=== Problem statement ===
From top to bottom, return the records that follow exactly.
#### Data to examine ####
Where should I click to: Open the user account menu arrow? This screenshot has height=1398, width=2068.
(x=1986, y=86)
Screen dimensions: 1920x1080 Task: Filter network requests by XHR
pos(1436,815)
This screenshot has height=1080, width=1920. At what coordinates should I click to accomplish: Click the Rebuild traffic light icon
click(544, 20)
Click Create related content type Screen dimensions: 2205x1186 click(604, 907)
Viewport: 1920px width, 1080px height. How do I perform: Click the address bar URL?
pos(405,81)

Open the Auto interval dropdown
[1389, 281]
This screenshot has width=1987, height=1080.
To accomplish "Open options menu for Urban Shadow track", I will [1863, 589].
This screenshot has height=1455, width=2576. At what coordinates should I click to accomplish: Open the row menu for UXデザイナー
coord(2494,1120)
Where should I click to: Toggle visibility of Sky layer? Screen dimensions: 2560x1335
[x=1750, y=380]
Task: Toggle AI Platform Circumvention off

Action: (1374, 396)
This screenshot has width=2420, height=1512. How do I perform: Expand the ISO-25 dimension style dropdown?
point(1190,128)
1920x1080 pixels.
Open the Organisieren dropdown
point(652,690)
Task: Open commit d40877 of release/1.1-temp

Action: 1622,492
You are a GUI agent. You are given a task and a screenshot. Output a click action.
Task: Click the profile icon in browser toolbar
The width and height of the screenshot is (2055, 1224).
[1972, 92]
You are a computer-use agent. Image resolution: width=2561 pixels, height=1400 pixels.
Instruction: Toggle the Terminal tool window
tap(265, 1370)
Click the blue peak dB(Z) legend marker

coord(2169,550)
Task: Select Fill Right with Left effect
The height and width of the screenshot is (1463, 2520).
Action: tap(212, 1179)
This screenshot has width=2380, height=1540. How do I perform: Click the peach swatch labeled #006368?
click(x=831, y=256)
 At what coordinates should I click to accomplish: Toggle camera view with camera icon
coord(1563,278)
####
=== Solution to the exercise ===
Where should I click to: Open the user account menu arrow? This screenshot has height=1398, width=2068.
(x=1986, y=86)
Screen dimensions: 1920x1080 Task: Filter network requests by XHR
pos(1436,815)
This screenshot has height=1080, width=1920. At what coordinates should I click to accomplish: Click the Rebuild traffic light icon
click(544, 20)
Click Create related content type Screen dimensions: 2205x1186 click(604, 907)
Viewport: 1920px width, 1080px height. How do I perform: Click the address bar URL?
pos(405,81)

Open the Auto interval dropdown
[1389, 281]
This screenshot has width=1987, height=1080.
To accomplish "Open options menu for Urban Shadow track", I will [1863, 589].
This screenshot has height=1455, width=2576. At what coordinates should I click to accomplish: Open the row menu for UXデザイナー
coord(2494,1120)
Where should I click to: Toggle visibility of Sky layer? Screen dimensions: 2560x1335
[x=1750, y=380]
Task: Toggle AI Platform Circumvention off

Action: (1374, 396)
This screenshot has width=2420, height=1512. How do I perform: Expand the ISO-25 dimension style dropdown?
point(1190,128)
1920x1080 pixels.
Open the Organisieren dropdown
point(652,690)
Task: Open commit d40877 of release/1.1-temp

Action: 1622,492
You are a GUI agent. You are given a task and a screenshot. Output a click action.
Task: Click the profile icon in browser toolbar
The width and height of the screenshot is (2055, 1224).
[1972, 92]
You are a computer-use agent. Image resolution: width=2561 pixels, height=1400 pixels.
Instruction: Toggle the Terminal tool window
tap(265, 1370)
Click the blue peak dB(Z) legend marker

coord(2169,550)
Task: Select Fill Right with Left effect
The height and width of the screenshot is (1463, 2520).
Action: tap(212, 1179)
This screenshot has width=2380, height=1540. How do I perform: Click the peach swatch labeled #006368?
click(x=831, y=256)
 At what coordinates should I click to accomplish: Toggle camera view with camera icon
coord(1563,278)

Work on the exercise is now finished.